Extracted material
:::::
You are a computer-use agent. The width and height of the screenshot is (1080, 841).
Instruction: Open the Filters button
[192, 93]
:::::
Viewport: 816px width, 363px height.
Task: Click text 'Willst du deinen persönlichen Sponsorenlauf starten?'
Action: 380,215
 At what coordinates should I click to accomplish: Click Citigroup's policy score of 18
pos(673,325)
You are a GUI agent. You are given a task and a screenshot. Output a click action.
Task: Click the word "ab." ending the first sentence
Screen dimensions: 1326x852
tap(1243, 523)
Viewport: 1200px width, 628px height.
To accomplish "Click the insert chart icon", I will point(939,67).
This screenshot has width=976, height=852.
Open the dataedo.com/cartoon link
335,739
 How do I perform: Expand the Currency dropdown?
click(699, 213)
:::::
Task to carry out
If a line of the material contains the word "agent", pick it out and copy it.

Exercise answer
You are a computer-use agent. The width and height of the screenshot is (1080, 841).
You are a GUI agent. You are given a task and a screenshot. Output a click action.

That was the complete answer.